The book outlines how to actually do this with what the authors call a program diagnostic for onboarding. Often, they explain, it’s not treated as a process that is really important, and this is where problems can occur.
“It’s not just people, but it’s the organization itself. If you examine what most organizations have, [they] have a very strong recruiting process. They have a recruiting team. They have recruiting processes that are well defined. What they don’t really have is an onboarding process that matches up, from a quality perspective, to the recruiting process,” Stein says.
At the most fundamental level, a good onboarding process could help with your return on investment.
There are a lot of factors involved with a successful approach. One of the most important, of course, has to do with why you hire anyone in the first place — to do a job — and there are a number of ways your onboarding program can help a new hire perform to the best of his or her ability.

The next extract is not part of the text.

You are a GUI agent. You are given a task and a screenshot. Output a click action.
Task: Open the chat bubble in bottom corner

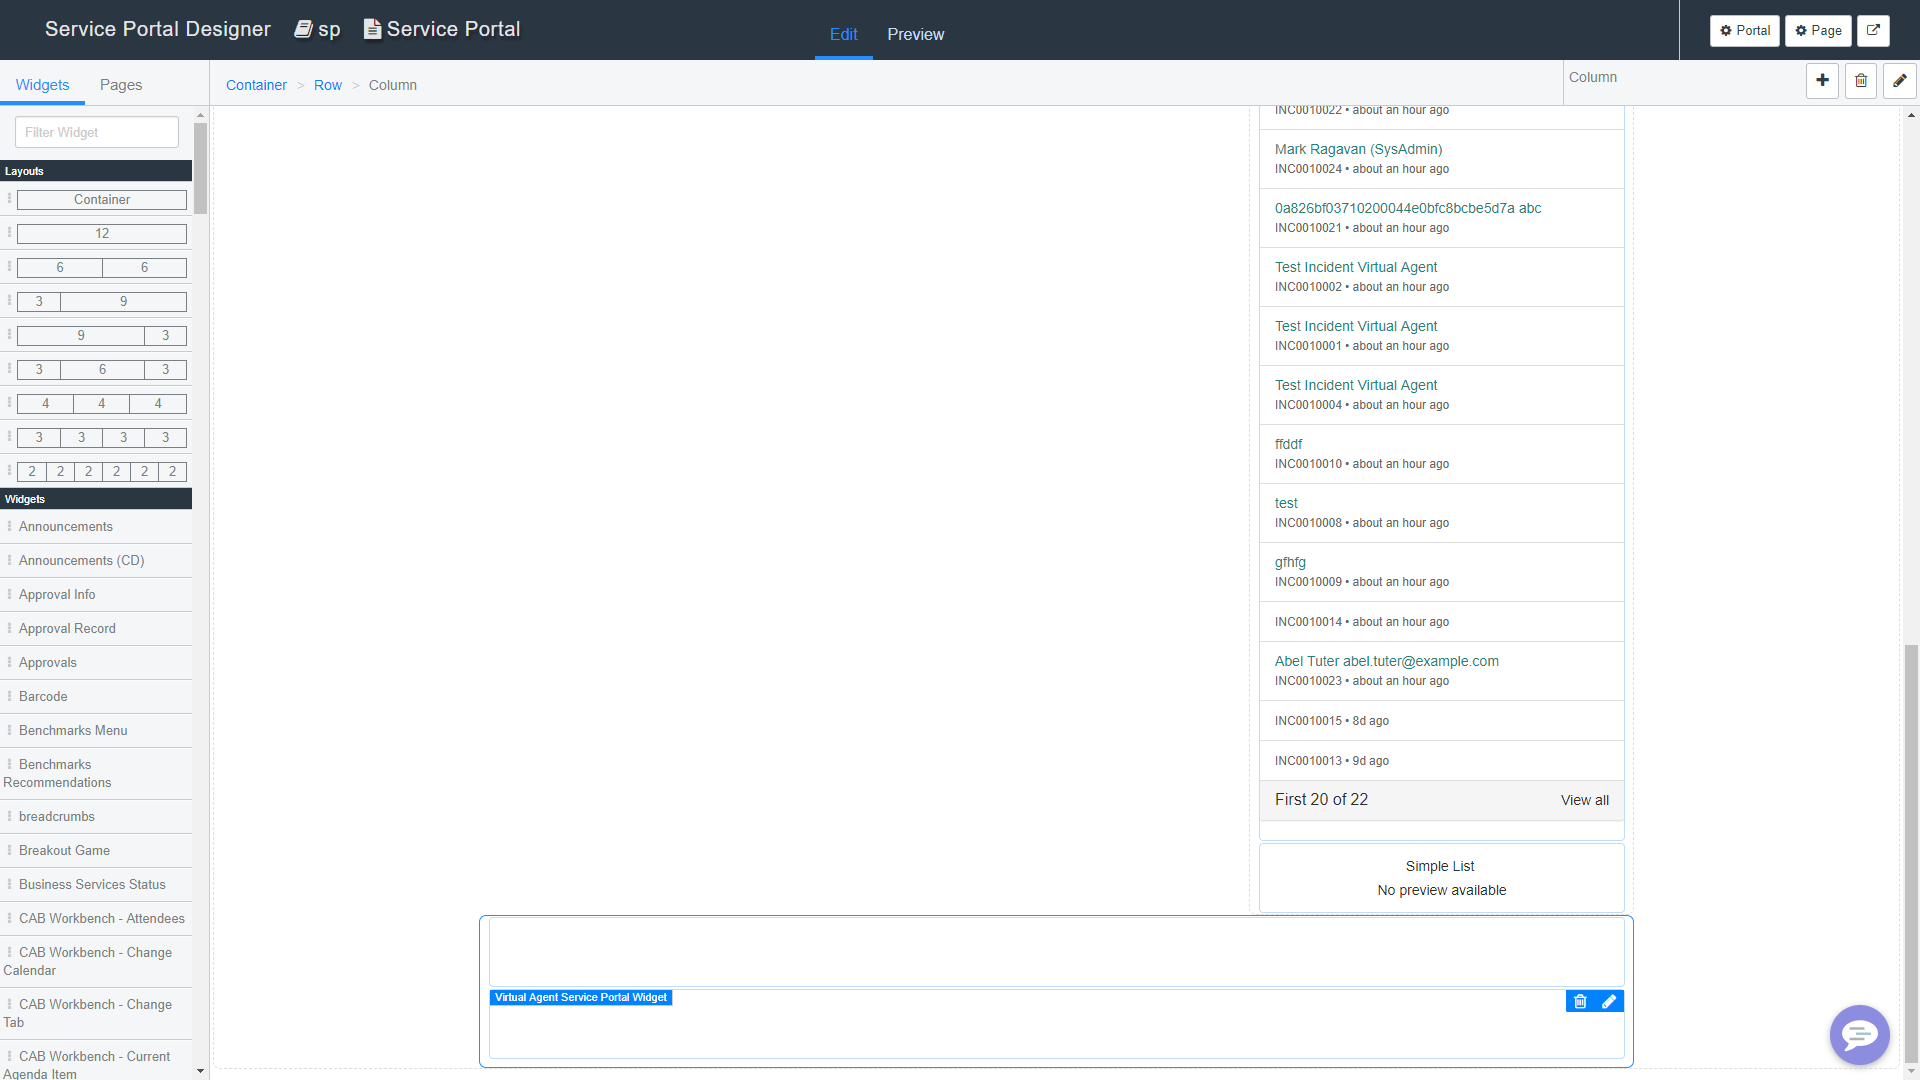pyautogui.click(x=1859, y=1035)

“There are a number of objectives that we typically go after. We go after time to productivity — how quickly can we get that new hire up to productivity levels? We go after raising the level of productivity — redefining, with proper onboarding — what a new hire is capable of. We go after attrition, attrition mix. We go after knowledge transfer — if you have a retiring class of employees . . . [we ask] how can we transfer all of that institutional knowledge to our newest workers to get the mission done?” Stein explains.
It might be good to point out that technology can help with some of the more mundane aspects of taking on a new hire, such as filling out benefit forms and making an employee aware of his or her rights in the workplace, but you should not rely solely on a computer program to make anyone feel really welcome.
Christiansen also notes that the onboarding process isn’t just for the benefit of the new employee, either.
“Putting in place a comprehensive program blueprint that would lay out all of the elements that will be deployed over the course of the new hire’s first year, and then, of course, making sure that you have a governance process in place and a very defined metrics process in order to evaluate the performance of the onboarding program. How effective is it for the new hires? How effective is it for the new hires’ managers? Are you able to actually document that return on investment?”
It is also crucial to create an onboarding program that takes the different needs of different employees into account. Employees who have experience should be made to feel welcome, not talked down to — and greener folks shouldn’t feel overwhelmed.
“Effective onboarding programs do have programs that are tailored to different groups of new hires. So, there are different aspects of the program that you may need to teach a little bit differently, whether that new hire has years of work experience or is very new to the federal workplace.”